- **WORK REQUEST**: Find the line in the entries below that contains "Open the chat options dropdown at top right". Repeat it exactly, and every line after it through the line that contains "Viewport: 1312px width, 924px height.".

- **SOURCE RECORDS**:

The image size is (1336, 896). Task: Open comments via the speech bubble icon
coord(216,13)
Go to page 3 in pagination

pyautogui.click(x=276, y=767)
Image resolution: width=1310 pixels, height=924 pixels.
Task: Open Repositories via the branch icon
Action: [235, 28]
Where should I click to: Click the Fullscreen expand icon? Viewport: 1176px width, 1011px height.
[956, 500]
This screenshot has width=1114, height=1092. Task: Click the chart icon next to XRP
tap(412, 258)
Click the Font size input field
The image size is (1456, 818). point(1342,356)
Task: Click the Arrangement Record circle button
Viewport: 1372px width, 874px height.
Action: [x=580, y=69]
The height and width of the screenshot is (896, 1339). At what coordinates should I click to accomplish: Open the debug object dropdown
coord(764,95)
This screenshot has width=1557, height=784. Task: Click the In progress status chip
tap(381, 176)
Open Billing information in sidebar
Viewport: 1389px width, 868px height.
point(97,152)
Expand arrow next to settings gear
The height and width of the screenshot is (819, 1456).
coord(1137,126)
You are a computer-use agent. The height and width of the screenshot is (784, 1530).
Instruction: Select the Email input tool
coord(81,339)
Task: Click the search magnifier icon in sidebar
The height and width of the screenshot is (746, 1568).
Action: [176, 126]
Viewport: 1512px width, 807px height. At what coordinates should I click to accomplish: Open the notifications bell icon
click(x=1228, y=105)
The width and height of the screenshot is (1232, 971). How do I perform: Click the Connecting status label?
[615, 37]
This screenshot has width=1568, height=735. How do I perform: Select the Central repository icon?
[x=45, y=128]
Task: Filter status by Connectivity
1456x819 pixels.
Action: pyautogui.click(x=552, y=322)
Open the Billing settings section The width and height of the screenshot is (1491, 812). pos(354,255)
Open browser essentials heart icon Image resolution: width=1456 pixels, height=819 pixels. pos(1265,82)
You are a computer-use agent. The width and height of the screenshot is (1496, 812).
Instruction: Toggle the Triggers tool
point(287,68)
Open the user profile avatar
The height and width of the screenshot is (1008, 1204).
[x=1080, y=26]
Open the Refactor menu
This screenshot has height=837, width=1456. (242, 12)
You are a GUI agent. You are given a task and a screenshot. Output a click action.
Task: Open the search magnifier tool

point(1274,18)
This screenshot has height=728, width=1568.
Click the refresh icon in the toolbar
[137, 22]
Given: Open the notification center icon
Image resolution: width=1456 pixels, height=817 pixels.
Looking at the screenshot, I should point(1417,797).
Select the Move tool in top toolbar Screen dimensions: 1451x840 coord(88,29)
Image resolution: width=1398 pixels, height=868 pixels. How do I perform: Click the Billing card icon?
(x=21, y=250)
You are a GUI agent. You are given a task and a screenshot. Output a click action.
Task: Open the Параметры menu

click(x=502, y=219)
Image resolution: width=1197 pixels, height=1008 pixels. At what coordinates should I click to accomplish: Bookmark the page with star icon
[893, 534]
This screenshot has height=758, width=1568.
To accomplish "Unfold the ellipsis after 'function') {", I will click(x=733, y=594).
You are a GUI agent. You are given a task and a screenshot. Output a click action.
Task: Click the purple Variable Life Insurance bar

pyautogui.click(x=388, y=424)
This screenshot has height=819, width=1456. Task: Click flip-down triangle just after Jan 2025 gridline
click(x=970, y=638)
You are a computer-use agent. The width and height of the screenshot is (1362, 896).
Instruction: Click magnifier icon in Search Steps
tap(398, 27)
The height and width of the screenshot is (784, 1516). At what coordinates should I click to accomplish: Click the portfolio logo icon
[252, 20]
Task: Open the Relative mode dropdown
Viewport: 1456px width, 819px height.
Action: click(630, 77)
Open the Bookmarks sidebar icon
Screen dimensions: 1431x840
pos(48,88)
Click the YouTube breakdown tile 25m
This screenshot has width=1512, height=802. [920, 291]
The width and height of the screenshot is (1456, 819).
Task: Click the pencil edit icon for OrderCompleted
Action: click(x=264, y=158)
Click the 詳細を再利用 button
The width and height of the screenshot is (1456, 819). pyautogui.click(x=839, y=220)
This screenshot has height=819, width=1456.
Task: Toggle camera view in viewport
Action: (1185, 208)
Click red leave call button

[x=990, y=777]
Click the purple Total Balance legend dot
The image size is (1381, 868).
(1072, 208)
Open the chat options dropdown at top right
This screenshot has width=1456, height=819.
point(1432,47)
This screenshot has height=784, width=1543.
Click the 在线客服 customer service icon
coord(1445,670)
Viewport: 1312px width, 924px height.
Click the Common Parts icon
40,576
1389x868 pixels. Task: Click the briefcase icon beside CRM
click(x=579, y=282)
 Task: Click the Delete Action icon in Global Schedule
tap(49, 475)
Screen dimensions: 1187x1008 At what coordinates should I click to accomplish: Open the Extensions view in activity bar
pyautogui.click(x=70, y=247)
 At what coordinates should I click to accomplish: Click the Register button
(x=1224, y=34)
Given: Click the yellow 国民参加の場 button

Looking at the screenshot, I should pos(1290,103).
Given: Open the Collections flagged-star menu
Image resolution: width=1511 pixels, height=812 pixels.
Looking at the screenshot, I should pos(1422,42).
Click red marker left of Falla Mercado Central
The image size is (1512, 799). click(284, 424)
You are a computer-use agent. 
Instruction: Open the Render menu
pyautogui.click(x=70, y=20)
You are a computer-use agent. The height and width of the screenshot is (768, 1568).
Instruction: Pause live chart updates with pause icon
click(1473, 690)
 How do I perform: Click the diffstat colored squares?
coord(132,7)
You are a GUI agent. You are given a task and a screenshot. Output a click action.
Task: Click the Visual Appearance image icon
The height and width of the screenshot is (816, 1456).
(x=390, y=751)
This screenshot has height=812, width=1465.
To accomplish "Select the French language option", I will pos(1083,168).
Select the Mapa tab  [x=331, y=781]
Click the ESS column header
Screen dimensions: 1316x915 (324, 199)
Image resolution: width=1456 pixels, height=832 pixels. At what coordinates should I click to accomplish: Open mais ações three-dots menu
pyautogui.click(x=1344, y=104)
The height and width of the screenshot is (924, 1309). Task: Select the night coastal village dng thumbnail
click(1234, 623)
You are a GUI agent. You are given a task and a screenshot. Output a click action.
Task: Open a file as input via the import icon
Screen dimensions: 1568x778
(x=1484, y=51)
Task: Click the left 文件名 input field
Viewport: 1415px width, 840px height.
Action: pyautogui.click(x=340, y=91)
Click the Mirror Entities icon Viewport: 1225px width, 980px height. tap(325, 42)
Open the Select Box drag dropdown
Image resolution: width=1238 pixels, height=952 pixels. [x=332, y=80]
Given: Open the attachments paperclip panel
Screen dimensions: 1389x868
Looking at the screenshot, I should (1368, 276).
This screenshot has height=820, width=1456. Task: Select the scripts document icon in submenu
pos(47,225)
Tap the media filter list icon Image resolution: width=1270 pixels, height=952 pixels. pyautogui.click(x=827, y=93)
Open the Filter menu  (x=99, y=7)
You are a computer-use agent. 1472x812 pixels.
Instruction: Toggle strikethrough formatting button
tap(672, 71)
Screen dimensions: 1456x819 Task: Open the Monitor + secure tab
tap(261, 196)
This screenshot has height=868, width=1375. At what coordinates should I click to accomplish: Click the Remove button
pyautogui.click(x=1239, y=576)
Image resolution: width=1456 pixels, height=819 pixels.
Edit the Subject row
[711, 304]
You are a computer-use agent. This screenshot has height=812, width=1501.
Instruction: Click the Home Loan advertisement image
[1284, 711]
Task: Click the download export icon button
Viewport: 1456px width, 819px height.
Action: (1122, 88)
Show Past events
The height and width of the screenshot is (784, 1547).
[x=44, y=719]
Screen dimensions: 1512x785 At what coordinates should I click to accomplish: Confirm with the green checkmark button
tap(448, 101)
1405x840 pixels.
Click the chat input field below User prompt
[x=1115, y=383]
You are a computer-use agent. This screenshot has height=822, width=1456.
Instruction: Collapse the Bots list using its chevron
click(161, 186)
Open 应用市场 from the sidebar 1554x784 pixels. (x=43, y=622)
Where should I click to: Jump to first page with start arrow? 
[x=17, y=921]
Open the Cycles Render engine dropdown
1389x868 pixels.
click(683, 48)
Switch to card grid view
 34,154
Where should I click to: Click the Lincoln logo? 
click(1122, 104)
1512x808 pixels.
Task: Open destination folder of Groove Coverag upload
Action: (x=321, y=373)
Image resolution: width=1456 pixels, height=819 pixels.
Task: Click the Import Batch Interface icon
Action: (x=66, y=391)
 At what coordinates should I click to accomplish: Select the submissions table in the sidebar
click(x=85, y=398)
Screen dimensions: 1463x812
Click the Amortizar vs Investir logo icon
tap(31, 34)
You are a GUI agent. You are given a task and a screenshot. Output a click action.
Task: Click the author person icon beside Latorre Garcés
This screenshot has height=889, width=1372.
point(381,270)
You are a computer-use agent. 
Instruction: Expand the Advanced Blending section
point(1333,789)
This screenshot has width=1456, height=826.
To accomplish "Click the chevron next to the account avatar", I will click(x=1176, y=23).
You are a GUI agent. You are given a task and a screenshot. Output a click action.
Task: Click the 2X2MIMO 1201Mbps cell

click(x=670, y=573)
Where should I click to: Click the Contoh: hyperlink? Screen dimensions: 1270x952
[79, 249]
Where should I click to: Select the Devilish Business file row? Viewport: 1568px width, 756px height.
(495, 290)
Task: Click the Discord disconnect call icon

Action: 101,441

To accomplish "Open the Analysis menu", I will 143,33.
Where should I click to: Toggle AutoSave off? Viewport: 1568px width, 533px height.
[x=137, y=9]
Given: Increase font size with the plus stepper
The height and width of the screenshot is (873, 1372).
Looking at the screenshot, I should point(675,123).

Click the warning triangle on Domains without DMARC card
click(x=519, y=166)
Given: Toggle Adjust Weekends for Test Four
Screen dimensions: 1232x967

- **WRITTEN SOLUTION**:
Open the chat options dropdown at top right
This screenshot has width=1456, height=819.
point(1432,47)
This screenshot has height=784, width=1543.
Click the 在线客服 customer service icon
coord(1445,670)
Viewport: 1312px width, 924px height.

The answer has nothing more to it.